**What the exercise asks**
Write the data out again, word for word.

(Records excerpted from a collection)
====================

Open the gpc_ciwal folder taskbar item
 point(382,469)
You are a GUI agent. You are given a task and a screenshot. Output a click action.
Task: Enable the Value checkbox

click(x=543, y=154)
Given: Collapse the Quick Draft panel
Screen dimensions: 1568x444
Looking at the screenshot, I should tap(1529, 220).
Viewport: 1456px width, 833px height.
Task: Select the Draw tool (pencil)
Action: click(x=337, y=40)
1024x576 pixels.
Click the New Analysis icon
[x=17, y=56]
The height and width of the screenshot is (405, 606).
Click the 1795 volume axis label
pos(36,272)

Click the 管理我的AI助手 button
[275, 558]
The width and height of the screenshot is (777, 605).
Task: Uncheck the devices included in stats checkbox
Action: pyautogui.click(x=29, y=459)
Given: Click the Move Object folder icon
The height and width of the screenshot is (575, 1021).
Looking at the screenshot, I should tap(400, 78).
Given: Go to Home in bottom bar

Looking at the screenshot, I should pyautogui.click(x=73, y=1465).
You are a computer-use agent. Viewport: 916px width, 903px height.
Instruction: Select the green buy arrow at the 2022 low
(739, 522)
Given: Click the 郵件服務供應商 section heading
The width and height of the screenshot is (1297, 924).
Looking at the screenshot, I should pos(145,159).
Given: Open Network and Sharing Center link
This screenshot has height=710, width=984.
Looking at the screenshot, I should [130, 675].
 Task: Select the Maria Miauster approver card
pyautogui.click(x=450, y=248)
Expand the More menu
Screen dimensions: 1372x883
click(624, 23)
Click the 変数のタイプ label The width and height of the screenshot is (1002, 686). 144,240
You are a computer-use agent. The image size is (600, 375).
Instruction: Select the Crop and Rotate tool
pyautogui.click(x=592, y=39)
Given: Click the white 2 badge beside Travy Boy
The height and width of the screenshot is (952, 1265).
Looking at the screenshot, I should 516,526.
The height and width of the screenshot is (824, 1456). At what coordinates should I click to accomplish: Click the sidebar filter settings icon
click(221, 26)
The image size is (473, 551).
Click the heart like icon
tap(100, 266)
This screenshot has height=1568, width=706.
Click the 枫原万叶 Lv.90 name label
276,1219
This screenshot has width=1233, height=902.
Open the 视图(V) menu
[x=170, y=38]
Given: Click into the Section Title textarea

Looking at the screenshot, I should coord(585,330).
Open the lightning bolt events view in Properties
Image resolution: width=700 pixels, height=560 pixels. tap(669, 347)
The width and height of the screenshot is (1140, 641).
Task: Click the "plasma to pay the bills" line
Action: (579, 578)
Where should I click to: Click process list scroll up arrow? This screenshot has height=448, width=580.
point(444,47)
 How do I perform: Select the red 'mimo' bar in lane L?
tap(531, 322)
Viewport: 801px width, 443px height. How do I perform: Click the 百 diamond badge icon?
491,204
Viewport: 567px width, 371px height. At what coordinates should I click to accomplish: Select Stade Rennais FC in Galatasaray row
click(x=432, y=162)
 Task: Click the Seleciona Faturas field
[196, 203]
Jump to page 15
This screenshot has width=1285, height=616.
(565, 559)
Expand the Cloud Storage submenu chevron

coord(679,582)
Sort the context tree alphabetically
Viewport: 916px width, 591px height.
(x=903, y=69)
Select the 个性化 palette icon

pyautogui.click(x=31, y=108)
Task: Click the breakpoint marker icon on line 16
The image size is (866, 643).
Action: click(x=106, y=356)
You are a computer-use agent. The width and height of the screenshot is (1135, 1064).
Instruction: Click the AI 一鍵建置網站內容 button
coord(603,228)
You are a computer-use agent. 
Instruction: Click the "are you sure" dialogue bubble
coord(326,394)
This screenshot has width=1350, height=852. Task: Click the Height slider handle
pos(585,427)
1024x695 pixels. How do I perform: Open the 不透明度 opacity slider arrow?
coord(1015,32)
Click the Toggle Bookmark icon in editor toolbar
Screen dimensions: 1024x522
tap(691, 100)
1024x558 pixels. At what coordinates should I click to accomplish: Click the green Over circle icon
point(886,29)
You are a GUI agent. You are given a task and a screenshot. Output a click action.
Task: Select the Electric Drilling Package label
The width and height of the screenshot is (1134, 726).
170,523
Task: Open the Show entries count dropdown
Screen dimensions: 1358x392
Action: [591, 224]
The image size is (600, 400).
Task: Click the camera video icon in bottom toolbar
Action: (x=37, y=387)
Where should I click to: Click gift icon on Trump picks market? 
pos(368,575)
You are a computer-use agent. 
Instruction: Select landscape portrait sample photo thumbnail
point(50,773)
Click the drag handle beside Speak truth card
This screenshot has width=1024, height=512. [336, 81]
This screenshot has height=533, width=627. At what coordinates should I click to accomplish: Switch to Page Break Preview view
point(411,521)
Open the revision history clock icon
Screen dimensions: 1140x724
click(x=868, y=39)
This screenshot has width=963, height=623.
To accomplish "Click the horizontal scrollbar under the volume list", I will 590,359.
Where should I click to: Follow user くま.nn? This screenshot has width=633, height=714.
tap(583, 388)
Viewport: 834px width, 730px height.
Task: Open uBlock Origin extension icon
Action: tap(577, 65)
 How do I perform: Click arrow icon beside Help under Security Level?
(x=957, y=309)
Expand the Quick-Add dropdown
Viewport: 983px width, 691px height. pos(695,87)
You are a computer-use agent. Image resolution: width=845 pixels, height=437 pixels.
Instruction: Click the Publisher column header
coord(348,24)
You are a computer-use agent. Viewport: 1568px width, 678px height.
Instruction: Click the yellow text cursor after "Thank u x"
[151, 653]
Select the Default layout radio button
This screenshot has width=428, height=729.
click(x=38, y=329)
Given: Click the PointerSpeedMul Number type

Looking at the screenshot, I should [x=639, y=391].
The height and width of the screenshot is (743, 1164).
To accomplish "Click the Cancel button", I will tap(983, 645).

====================

**Solution**
Open the gpc_ciwal folder taskbar item
 point(382,469)
You are a GUI agent. You are given a task and a screenshot. Output a click action.
Task: Enable the Value checkbox

click(x=543, y=154)
Given: Collapse the Quick Draft panel
Screen dimensions: 1568x444
Looking at the screenshot, I should tap(1529, 220).
Viewport: 1456px width, 833px height.
Task: Select the Draw tool (pencil)
Action: click(x=337, y=40)
1024x576 pixels.
Click the New Analysis icon
[x=17, y=56]
The height and width of the screenshot is (405, 606).
Click the 1795 volume axis label
pos(36,272)

Click the 管理我的AI助手 button
[275, 558]
The width and height of the screenshot is (777, 605).
Task: Uncheck the devices included in stats checkbox
Action: pyautogui.click(x=29, y=459)
Given: Click the Move Object folder icon
The height and width of the screenshot is (575, 1021).
Looking at the screenshot, I should tap(400, 78).
Given: Go to Home in bottom bar

Looking at the screenshot, I should pyautogui.click(x=73, y=1465).
You are a computer-use agent. Viewport: 916px width, 903px height.
Instruction: Select the green buy arrow at the 2022 low
(739, 522)
Given: Click the 郵件服務供應商 section heading
The width and height of the screenshot is (1297, 924).
Looking at the screenshot, I should pos(145,159).
Given: Open Network and Sharing Center link
This screenshot has height=710, width=984.
Looking at the screenshot, I should [130, 675].
 Task: Select the Maria Miauster approver card
pyautogui.click(x=450, y=248)
Expand the More menu
Screen dimensions: 1372x883
click(624, 23)
Click the 変数のタイプ label The width and height of the screenshot is (1002, 686). 144,240
You are a computer-use agent. The image size is (600, 375).
Instruction: Select the Crop and Rotate tool
pyautogui.click(x=592, y=39)
Given: Click the white 2 badge beside Travy Boy
The height and width of the screenshot is (952, 1265).
Looking at the screenshot, I should 516,526.
The height and width of the screenshot is (824, 1456). At what coordinates should I click to accomplish: Click the sidebar filter settings icon
click(221, 26)
The image size is (473, 551).
Click the heart like icon
tap(100, 266)
This screenshot has height=1568, width=706.
Click the 枫原万叶 Lv.90 name label
276,1219
This screenshot has width=1233, height=902.
Open the 视图(V) menu
[x=170, y=38]
Given: Click into the Section Title textarea

Looking at the screenshot, I should coord(585,330).
Open the lightning bolt events view in Properties
Image resolution: width=700 pixels, height=560 pixels. tap(669, 347)
The width and height of the screenshot is (1140, 641).
Task: Click the "plasma to pay the bills" line
Action: (579, 578)
Where should I click to: Click process list scroll up arrow? This screenshot has height=448, width=580.
point(444,47)
 How do I perform: Select the red 'mimo' bar in lane L?
tap(531, 322)
Viewport: 801px width, 443px height. How do I perform: Click the 百 diamond badge icon?
491,204
Viewport: 567px width, 371px height. At what coordinates should I click to accomplish: Select Stade Rennais FC in Galatasaray row
click(x=432, y=162)
 Task: Click the Seleciona Faturas field
[196, 203]
Jump to page 15
This screenshot has width=1285, height=616.
(565, 559)
Expand the Cloud Storage submenu chevron

coord(679,582)
Sort the context tree alphabetically
Viewport: 916px width, 591px height.
(x=903, y=69)
Select the 个性化 palette icon

pyautogui.click(x=31, y=108)
Task: Click the breakpoint marker icon on line 16
The image size is (866, 643).
Action: click(x=106, y=356)
You are a computer-use agent. The width and height of the screenshot is (1135, 1064).
Instruction: Click the AI 一鍵建置網站內容 button
coord(603,228)
You are a computer-use agent. 
Instruction: Click the "are you sure" dialogue bubble
coord(326,394)
This screenshot has width=1350, height=852. Task: Click the Height slider handle
pos(585,427)
1024x695 pixels. How do I perform: Open the 不透明度 opacity slider arrow?
coord(1015,32)
Click the Toggle Bookmark icon in editor toolbar
Screen dimensions: 1024x522
tap(691, 100)
1024x558 pixels. At what coordinates should I click to accomplish: Click the green Over circle icon
point(886,29)
You are a GUI agent. You are given a task and a screenshot. Output a click action.
Task: Select the Electric Drilling Package label
The width and height of the screenshot is (1134, 726).
170,523
Task: Open the Show entries count dropdown
Screen dimensions: 1358x392
Action: [591, 224]
The image size is (600, 400).
Task: Click the camera video icon in bottom toolbar
Action: (x=37, y=387)
Where should I click to: Click gift icon on Trump picks market? 
pos(368,575)
You are a computer-use agent. 
Instruction: Select landscape portrait sample photo thumbnail
point(50,773)
Click the drag handle beside Speak truth card
This screenshot has width=1024, height=512. [336, 81]
This screenshot has height=533, width=627. At what coordinates should I click to accomplish: Switch to Page Break Preview view
point(411,521)
Open the revision history clock icon
Screen dimensions: 1140x724
click(x=868, y=39)
This screenshot has width=963, height=623.
To accomplish "Click the horizontal scrollbar under the volume list", I will 590,359.
Where should I click to: Follow user くま.nn? This screenshot has width=633, height=714.
tap(583, 388)
Viewport: 834px width, 730px height.
Task: Open uBlock Origin extension icon
Action: tap(577, 65)
 How do I perform: Click arrow icon beside Help under Security Level?
(x=957, y=309)
Expand the Quick-Add dropdown
Viewport: 983px width, 691px height. pos(695,87)
You are a computer-use agent. Image resolution: width=845 pixels, height=437 pixels.
Instruction: Click the Publisher column header
coord(348,24)
You are a computer-use agent. Viewport: 1568px width, 678px height.
Instruction: Click the yellow text cursor after "Thank u x"
[151, 653]
Select the Default layout radio button
This screenshot has width=428, height=729.
click(x=38, y=329)
Given: Click the PointerSpeedMul Number type

Looking at the screenshot, I should [x=639, y=391].
The height and width of the screenshot is (743, 1164).
To accomplish "Click the Cancel button", I will tap(983, 645).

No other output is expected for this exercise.